The value of personality on the stage has rarely been exhibited with greater force than in the case of Sir Henry Irving. Nature had not specially equipped him for his calling; in several respects, indeed, she had weighted him with disabilities which were destined to prove a serious hindrance in the progress of his career. But she had dowered him, as if by way of compensation, with a force and persistence of character that finally shaped for themselves a mode of expression which satisfied the demands of his ambition. And this sense of resident power was mirrored in the man himself, even in the earlier days when those physical peculiarities, which he never wholly lost, were, for the time, gravely imperilling his success upon the stage.

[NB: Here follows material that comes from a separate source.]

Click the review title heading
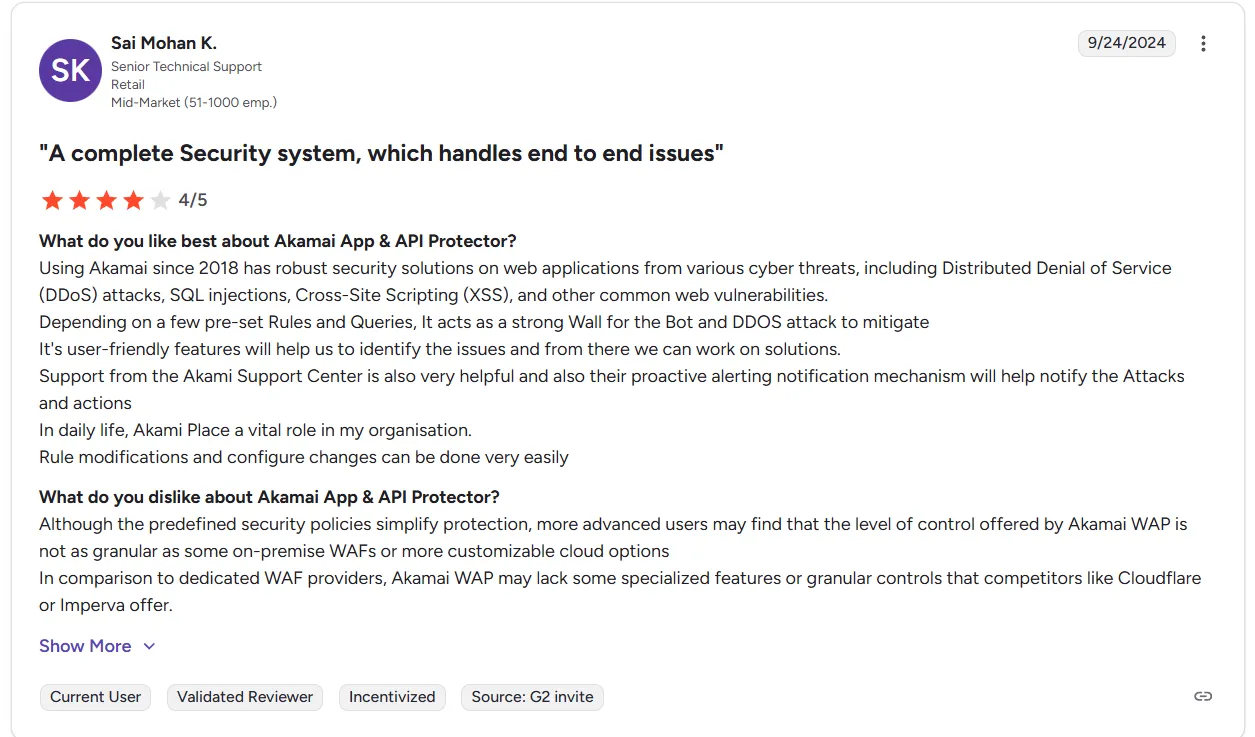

I met him first at the Old Albion Tavern in Drury Lane—a favourite haunt of actors that has long passed away—and I remember then that the man himself impressed me more deeply than any of the few impersonations in which I had seen him. Already in his face and in his bearing he contrived to convey a curious sense of power and authority that he had not yet found the means to incorporate completely in his work upon the stage. I found myself vaguely wondering why he should have chosen the actor’s calling as a means of impressing himself upon his generation, and yet at the time I felt a full assurance that in that or in some other walk of life he was bound to leave a mark upon his time. Johnson once said of Burke that if a stranger should take shelter beside him from the rain, he would part from him with the feeling that chance had brought him in contact with a remarkable man. Something of that same feeling was left in me as the impression drawn from my first meeting with Irving; and it is perhaps characteristic of that unnameable kind of force his personality suggested, that even at the zenith of his career, when he had won complete authority over a public that at first only reluctantly rallied to his banner, there was still room left for a measure of doubt as to whether his powers might not have found a fuller exercise in a different realm. It is, I think, however, an attribute of all the very highest achievement in any art that its authors, even when their special aptitude for the chosen medium of expression is full and complete, possess, by right of their genius, something more and something different in kind from that particular endowment which the art they have adopted calls into exercise. In Irving’s case, this thought marked itself more deeply, because, as I have already hinted, his command of the special resources of his art was by no means complete, and his whole career may be said to have been a struggle, fiercer and more obstinate than most men have to wage, to secure, through the medium of the theatre, a full recognition of the latent forces he undoubtedly possessed.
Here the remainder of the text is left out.